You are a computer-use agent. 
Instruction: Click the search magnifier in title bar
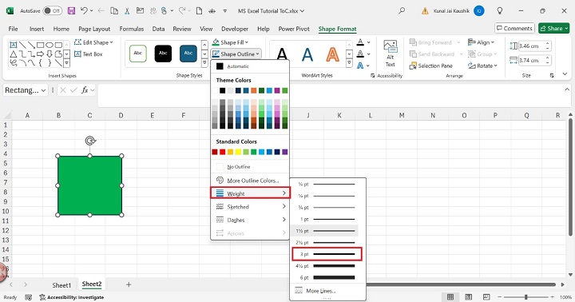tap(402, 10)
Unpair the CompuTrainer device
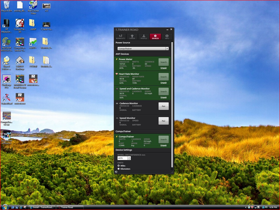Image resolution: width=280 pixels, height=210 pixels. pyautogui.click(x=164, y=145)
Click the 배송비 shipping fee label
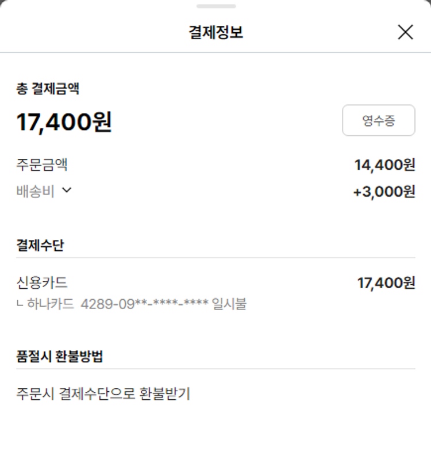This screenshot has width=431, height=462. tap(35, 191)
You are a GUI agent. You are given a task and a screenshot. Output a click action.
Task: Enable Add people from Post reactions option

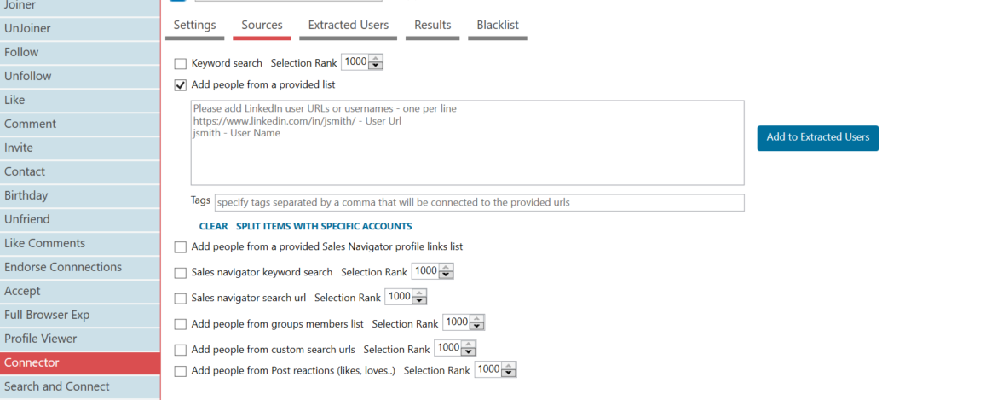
· · · · ·
Restate word for word, please, the line containing "Unpair the CompuTrainer device" and all lines after it through the end of the material; the pictures do not belong in the copy.

Output of the task |
Unpair the CompuTrainer device
Image resolution: width=280 pixels, height=210 pixels. pyautogui.click(x=164, y=145)
Click the 배송비 shipping fee label
This screenshot has width=431, height=462. tap(35, 191)
You are a GUI agent. You are given a task and a screenshot. Output a click action.
Task: Enable Add people from Post reactions option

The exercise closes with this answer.